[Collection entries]
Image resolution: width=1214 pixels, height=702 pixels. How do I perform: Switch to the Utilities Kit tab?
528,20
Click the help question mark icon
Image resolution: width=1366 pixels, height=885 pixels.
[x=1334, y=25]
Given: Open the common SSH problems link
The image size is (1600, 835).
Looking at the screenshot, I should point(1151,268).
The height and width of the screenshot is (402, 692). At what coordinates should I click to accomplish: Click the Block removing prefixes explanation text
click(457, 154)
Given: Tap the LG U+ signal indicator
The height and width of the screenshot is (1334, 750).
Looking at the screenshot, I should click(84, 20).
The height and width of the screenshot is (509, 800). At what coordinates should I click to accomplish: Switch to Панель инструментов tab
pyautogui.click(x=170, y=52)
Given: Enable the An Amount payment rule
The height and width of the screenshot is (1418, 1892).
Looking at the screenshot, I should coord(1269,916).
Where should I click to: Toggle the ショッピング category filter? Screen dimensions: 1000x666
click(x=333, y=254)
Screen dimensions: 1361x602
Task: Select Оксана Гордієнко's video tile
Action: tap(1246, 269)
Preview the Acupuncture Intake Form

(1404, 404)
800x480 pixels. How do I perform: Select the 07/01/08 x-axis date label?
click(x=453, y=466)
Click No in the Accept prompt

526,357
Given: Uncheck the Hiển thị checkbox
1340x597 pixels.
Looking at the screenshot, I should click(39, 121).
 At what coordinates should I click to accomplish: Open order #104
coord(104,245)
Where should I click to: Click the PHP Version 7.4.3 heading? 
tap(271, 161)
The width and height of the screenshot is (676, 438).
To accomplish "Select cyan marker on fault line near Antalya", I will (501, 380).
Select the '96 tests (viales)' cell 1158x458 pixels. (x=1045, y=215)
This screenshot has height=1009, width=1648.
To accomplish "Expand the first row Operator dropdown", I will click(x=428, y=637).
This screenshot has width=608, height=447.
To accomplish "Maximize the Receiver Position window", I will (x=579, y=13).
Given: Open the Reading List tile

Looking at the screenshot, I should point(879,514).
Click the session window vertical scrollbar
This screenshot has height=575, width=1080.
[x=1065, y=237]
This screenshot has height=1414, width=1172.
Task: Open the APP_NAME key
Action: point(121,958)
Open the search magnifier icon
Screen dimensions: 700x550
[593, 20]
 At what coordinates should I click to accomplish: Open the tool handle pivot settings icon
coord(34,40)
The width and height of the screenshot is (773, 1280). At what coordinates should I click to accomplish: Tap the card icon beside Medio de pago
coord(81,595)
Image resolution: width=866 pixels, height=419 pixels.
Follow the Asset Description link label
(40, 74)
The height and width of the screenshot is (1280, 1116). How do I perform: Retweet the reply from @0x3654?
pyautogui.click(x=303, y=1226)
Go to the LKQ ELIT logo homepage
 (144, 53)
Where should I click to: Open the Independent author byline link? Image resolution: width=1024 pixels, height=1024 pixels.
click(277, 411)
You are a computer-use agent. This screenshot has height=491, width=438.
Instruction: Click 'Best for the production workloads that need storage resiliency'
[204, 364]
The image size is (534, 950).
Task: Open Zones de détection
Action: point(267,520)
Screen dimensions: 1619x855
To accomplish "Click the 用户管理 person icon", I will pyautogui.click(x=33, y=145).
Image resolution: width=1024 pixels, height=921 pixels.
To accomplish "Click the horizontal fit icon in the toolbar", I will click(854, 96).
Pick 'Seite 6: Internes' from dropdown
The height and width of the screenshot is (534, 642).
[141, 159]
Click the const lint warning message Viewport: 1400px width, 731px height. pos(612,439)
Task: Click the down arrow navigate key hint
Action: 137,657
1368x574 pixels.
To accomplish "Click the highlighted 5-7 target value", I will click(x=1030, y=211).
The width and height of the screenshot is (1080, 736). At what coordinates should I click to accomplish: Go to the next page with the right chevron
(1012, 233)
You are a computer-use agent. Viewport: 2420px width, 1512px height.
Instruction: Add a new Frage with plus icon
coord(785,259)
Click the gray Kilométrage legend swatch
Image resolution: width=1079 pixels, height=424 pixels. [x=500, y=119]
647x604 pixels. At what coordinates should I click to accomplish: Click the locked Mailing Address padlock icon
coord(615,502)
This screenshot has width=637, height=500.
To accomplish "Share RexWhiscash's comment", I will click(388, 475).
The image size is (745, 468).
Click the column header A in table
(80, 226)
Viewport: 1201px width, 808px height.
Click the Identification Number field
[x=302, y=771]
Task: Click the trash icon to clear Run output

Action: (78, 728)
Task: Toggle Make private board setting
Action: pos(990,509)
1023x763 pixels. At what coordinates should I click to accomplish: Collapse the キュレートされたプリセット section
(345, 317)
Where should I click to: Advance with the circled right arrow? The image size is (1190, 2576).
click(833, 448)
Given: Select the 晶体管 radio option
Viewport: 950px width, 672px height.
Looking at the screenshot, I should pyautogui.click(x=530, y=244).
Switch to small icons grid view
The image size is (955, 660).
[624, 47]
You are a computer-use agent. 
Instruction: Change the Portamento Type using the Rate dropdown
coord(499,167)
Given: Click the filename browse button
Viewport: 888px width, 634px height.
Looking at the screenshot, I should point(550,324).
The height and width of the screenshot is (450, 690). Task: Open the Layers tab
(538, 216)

### What you are asked to do
This task calls for every entry above to be transcribed exactly.

### Expected output
Image resolution: width=1214 pixels, height=702 pixels. How do I perform: Switch to the Utilities Kit tab?
528,20
Click the help question mark icon
Image resolution: width=1366 pixels, height=885 pixels.
[x=1334, y=25]
Given: Open the common SSH problems link
The image size is (1600, 835).
Looking at the screenshot, I should point(1151,268).
The height and width of the screenshot is (402, 692). At what coordinates should I click to accomplish: Click the Block removing prefixes explanation text
click(457, 154)
Given: Tap the LG U+ signal indicator
The height and width of the screenshot is (1334, 750).
Looking at the screenshot, I should click(84, 20).
The height and width of the screenshot is (509, 800). At what coordinates should I click to accomplish: Switch to Панель инструментов tab
pyautogui.click(x=170, y=52)
Given: Enable the An Amount payment rule
The height and width of the screenshot is (1418, 1892).
Looking at the screenshot, I should coord(1269,916).
Where should I click to: Toggle the ショッピング category filter? Screen dimensions: 1000x666
click(x=333, y=254)
Screen dimensions: 1361x602
Task: Select Оксана Гордієнко's video tile
Action: tap(1246, 269)
Preview the Acupuncture Intake Form

(1404, 404)
800x480 pixels. How do I perform: Select the 07/01/08 x-axis date label?
click(x=453, y=466)
Click No in the Accept prompt

526,357
Given: Uncheck the Hiển thị checkbox
1340x597 pixels.
Looking at the screenshot, I should click(39, 121).
 At what coordinates should I click to accomplish: Open order #104
coord(104,245)
Where should I click to: Click the PHP Version 7.4.3 heading? 
tap(271, 161)
The width and height of the screenshot is (676, 438).
To accomplish "Select cyan marker on fault line near Antalya", I will (501, 380).
Select the '96 tests (viales)' cell 1158x458 pixels. (x=1045, y=215)
This screenshot has height=1009, width=1648.
To accomplish "Expand the first row Operator dropdown", I will click(x=428, y=637).
This screenshot has width=608, height=447.
To accomplish "Maximize the Receiver Position window", I will (x=579, y=13).
Given: Open the Reading List tile

Looking at the screenshot, I should point(879,514).
Click the session window vertical scrollbar
This screenshot has height=575, width=1080.
[x=1065, y=237]
This screenshot has height=1414, width=1172.
Task: Open the APP_NAME key
Action: point(121,958)
Open the search magnifier icon
Screen dimensions: 700x550
[593, 20]
 At what coordinates should I click to accomplish: Open the tool handle pivot settings icon
coord(34,40)
The width and height of the screenshot is (773, 1280). At what coordinates should I click to accomplish: Tap the card icon beside Medio de pago
coord(81,595)
Image resolution: width=866 pixels, height=419 pixels.
Follow the Asset Description link label
(40, 74)
The height and width of the screenshot is (1280, 1116). How do I perform: Retweet the reply from @0x3654?
pyautogui.click(x=303, y=1226)
Go to the LKQ ELIT logo homepage
 (144, 53)
Where should I click to: Open the Independent author byline link? Image resolution: width=1024 pixels, height=1024 pixels.
click(277, 411)
You are a computer-use agent. This screenshot has height=491, width=438.
Instruction: Click 'Best for the production workloads that need storage resiliency'
[204, 364]
The image size is (534, 950).
Task: Open Zones de détection
Action: point(267,520)
Screen dimensions: 1619x855
To accomplish "Click the 用户管理 person icon", I will pyautogui.click(x=33, y=145).
Image resolution: width=1024 pixels, height=921 pixels.
To accomplish "Click the horizontal fit icon in the toolbar", I will click(854, 96).
Pick 'Seite 6: Internes' from dropdown
The height and width of the screenshot is (534, 642).
[141, 159]
Click the const lint warning message Viewport: 1400px width, 731px height. pos(612,439)
Task: Click the down arrow navigate key hint
Action: 137,657
1368x574 pixels.
To accomplish "Click the highlighted 5-7 target value", I will click(x=1030, y=211).
The width and height of the screenshot is (1080, 736). At what coordinates should I click to accomplish: Go to the next page with the right chevron
(1012, 233)
You are a computer-use agent. Viewport: 2420px width, 1512px height.
Instruction: Add a new Frage with plus icon
coord(785,259)
Click the gray Kilométrage legend swatch
Image resolution: width=1079 pixels, height=424 pixels. [x=500, y=119]
647x604 pixels. At what coordinates should I click to accomplish: Click the locked Mailing Address padlock icon
coord(615,502)
This screenshot has width=637, height=500.
To accomplish "Share RexWhiscash's comment", I will click(388, 475).
The image size is (745, 468).
Click the column header A in table
(80, 226)
Viewport: 1201px width, 808px height.
Click the Identification Number field
[x=302, y=771]
Task: Click the trash icon to clear Run output

Action: (78, 728)
Task: Toggle Make private board setting
Action: pos(990,509)
1023x763 pixels. At what coordinates should I click to accomplish: Collapse the キュレートされたプリセット section
(345, 317)
Where should I click to: Advance with the circled right arrow? The image size is (1190, 2576).
click(833, 448)
Given: Select the 晶体管 radio option
Viewport: 950px width, 672px height.
Looking at the screenshot, I should pyautogui.click(x=530, y=244).
Switch to small icons grid view
The image size is (955, 660).
[624, 47]
You are a computer-use agent. 
Instruction: Change the Portamento Type using the Rate dropdown
coord(499,167)
Given: Click the filename browse button
Viewport: 888px width, 634px height.
Looking at the screenshot, I should point(550,324).
The height and width of the screenshot is (450, 690). Task: Open the Layers tab
(538, 216)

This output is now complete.